To disable things, I used ipmi-sensor-config
(from the freeipmi-tools
Debian package):
First I queried the current sensor configuration:
sudo ipmi-sensors-config --checkout > ipmi-sensors-config.txt
Then I edited the generated file, setting Enable_All_Event_Messages
and
Enable_Scanning_On_This_Sensor
to No
. I also had to set the hysteresis
values for the fans to None
, since the -2375 value generated by
--checkout
was refused when writing back the values in the next step.
Commited the changes with:
sudo ipmi-sensors-config --commit --filename ipmi-sensors-config.txt
I suspect that modifying Enable_All_Event_Messages
allows the sensor to be
read, but prevents the threshold from being checked and generating events
(especially since this setting seems to just clear the corresponding setting
for each available threshold, so it seems you can also use this to disable some
of the thresholds and keep some others).

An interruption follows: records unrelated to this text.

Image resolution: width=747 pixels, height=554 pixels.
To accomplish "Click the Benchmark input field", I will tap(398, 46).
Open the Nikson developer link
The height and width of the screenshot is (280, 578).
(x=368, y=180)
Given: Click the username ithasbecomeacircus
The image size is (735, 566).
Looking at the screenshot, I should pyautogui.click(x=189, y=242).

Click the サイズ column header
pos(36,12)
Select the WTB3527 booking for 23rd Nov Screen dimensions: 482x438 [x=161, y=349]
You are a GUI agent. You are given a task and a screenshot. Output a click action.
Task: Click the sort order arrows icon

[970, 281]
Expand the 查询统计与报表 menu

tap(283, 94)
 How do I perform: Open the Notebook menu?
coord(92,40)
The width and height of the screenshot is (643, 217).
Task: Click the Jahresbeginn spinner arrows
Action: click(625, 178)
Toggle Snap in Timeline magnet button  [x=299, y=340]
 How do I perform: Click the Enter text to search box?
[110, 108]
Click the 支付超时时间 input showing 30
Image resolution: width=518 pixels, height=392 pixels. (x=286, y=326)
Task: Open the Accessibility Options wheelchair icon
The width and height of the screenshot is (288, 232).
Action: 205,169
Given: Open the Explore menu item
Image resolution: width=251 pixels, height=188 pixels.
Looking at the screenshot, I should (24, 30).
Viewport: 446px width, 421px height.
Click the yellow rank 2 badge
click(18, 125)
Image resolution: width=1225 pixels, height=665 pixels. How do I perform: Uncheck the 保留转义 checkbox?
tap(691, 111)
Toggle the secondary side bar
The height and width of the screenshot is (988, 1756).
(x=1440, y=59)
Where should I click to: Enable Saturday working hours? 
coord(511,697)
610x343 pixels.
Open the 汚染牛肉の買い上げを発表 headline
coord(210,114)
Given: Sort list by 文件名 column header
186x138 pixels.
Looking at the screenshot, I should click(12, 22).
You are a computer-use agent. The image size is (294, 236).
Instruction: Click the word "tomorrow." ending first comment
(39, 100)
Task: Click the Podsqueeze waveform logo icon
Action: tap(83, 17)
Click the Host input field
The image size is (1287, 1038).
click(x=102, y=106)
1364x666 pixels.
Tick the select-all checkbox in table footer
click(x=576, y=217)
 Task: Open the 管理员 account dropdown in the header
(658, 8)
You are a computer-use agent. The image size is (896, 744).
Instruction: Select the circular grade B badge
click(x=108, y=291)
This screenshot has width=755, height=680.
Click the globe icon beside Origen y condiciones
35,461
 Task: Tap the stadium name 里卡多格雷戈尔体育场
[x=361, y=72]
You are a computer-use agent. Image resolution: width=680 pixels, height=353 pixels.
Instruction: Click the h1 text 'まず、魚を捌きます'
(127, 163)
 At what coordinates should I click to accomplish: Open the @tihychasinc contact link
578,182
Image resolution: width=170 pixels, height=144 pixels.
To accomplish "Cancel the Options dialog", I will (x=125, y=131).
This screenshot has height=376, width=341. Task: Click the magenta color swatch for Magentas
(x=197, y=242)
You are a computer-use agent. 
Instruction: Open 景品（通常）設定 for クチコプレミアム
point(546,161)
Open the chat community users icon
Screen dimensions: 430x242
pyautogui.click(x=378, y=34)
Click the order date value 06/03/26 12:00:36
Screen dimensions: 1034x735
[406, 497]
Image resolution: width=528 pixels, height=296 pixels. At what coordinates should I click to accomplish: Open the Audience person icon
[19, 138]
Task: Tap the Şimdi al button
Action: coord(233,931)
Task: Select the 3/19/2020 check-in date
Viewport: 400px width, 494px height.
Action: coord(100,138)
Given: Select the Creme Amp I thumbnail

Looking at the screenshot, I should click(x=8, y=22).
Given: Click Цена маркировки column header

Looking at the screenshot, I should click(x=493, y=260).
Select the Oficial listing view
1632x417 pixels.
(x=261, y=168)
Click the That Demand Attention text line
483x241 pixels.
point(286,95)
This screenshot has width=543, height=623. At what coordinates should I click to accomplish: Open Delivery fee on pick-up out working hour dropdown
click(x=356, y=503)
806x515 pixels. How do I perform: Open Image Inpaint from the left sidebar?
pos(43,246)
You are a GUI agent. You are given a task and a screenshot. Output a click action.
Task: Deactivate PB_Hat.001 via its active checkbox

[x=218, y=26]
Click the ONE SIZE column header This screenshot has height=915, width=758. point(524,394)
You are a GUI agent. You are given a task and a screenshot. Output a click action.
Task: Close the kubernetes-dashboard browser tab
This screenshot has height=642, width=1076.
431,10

However, it is not entirely clear to
me if this would just prevent these events from showing up in the event log, or
if it would actually prevent the system from beeping (when does the system
beep? On any event? Specific events? This is not clear to me).
For good measure, I decided to also modify Enable_Scanning_On_This_Sensor
,
which I believe prevents the sensor from being read at all by the BMC, so that
should really prevent alarms. This also causes ipmitool sensor
to display
value and status as na
for these sensors. The sensors
command (from the
lm-sensors
package) can still read the sensor without issues, though the
values are not very useful anyway...).
Note that apparently these settings are not always persistent across reboots and powercycles, so make sure you test that. For this particular server, the settings survive across a reboot, I have not tested a hard power cycle yet.
I cannot yet tell for sure if this has fixed the problem (only applied the changes today), but I'm pretty confident that this will indeed keep the people in our Fablab happy (and if not - I'll just solder off the beeper from the motherboard, but let's hope I will not have to resort to such extreme measures...).